Plaster is out and drywall is the only alternative
A recent study by the Technical University of Rosenheim and the VHT Darmstadt under Jochen Pfau now confirms the gypsum industry’s long-standing view that there is no alternative to gypsum as a material for finishing and drywall construction. Even if wood and clay are repeatedly brought into play as substitute materials, they cannot play a significant role in the quantities required in Germany.
Due to the foreseeable decline in the amount of FGD gypsum available as a resource, future raw material requirements for gypsum products will increasingly have to be met by using gypsum deposits and recycling gypsum. With the recycling of gypsum products still in its infancy and limited overall in terms of available quantity, natural gypsum mining in Germany will continue to be the main source of gypsum raw materials.
The managing director of the German Gypsum Association, Holger Ortleb, comments: “The study thus makes a decisive contribution to clarifying and objectifying the current debate and also underlines the need to make sufficient areas available for gypsum extraction in Germany.”
The following quotes by Professor Pfau from the study support the assessment of the Gypsum Industry:
“Alternative systems are, in terms of usability proofs, simply years behind the gypsum industry.”
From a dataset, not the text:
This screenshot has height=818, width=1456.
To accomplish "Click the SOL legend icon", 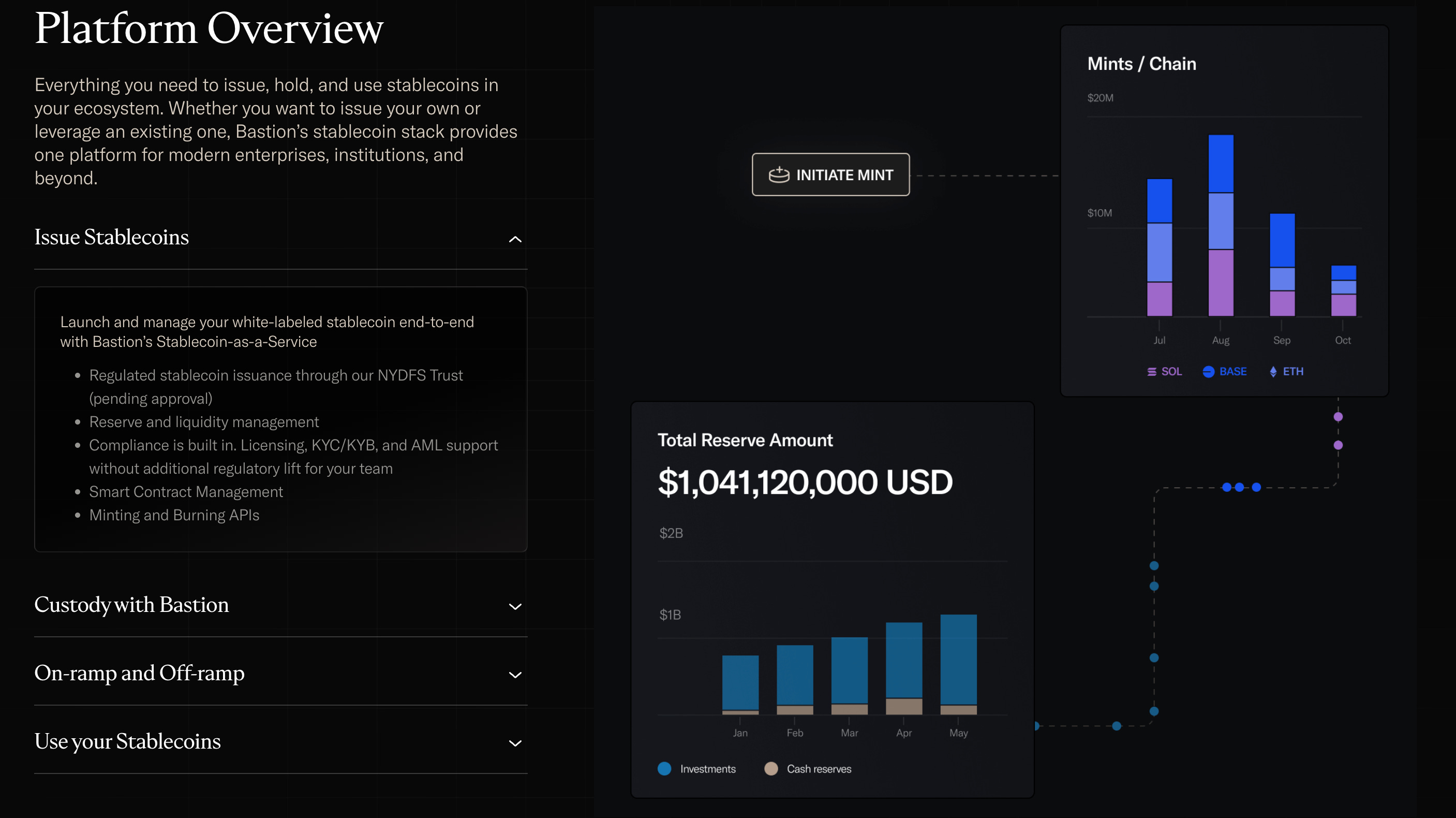I will point(1151,372).
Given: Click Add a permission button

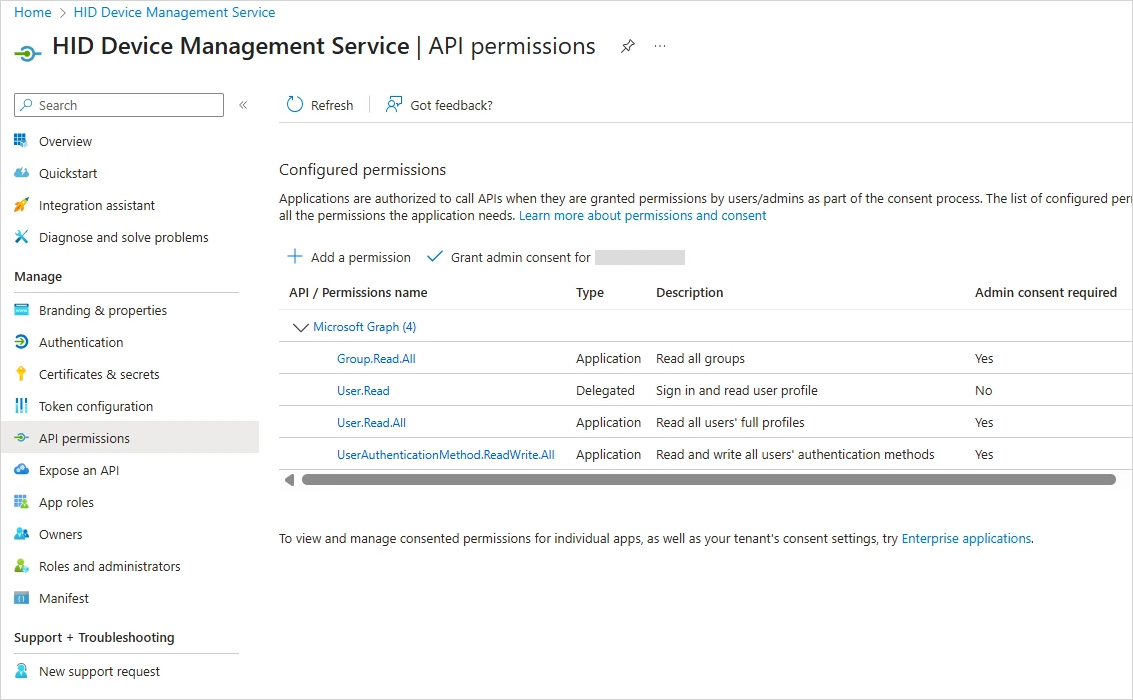Looking at the screenshot, I should click(349, 257).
“It takes about twice the volume of clay than gypsum to produce the same number of panels, because current products are on average too heavy, thicker and additionally coated with clay plaster.”
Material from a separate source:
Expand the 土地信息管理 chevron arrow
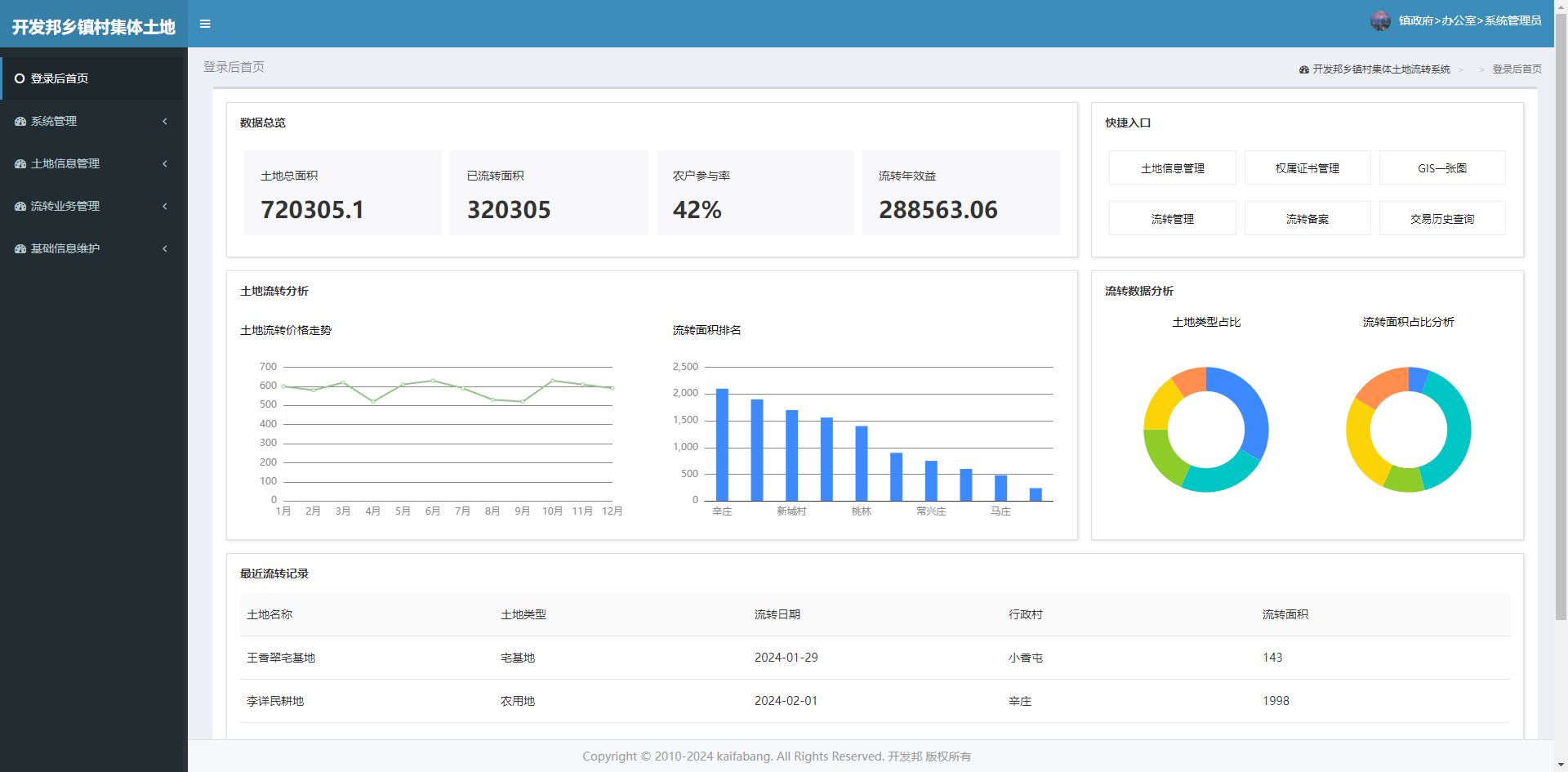(165, 163)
“If I want to replace only one-fifth of the annual volume of gypsum board, then I need about 1000 km2 of forest per year to do so, virtually half the area of the Saarland, if forest management is sustainable.”
“Unused savings potential in dry construction measures lies, as always in construction, in construction site logistics, in construction management, construction planning, etc. There is still a lot that can be saved in materials here.”
“In dry construction, we are ultimately moving into an area that anyway stands for resource conservation and sustainability, and to fulfil a construction task with significantly less material.”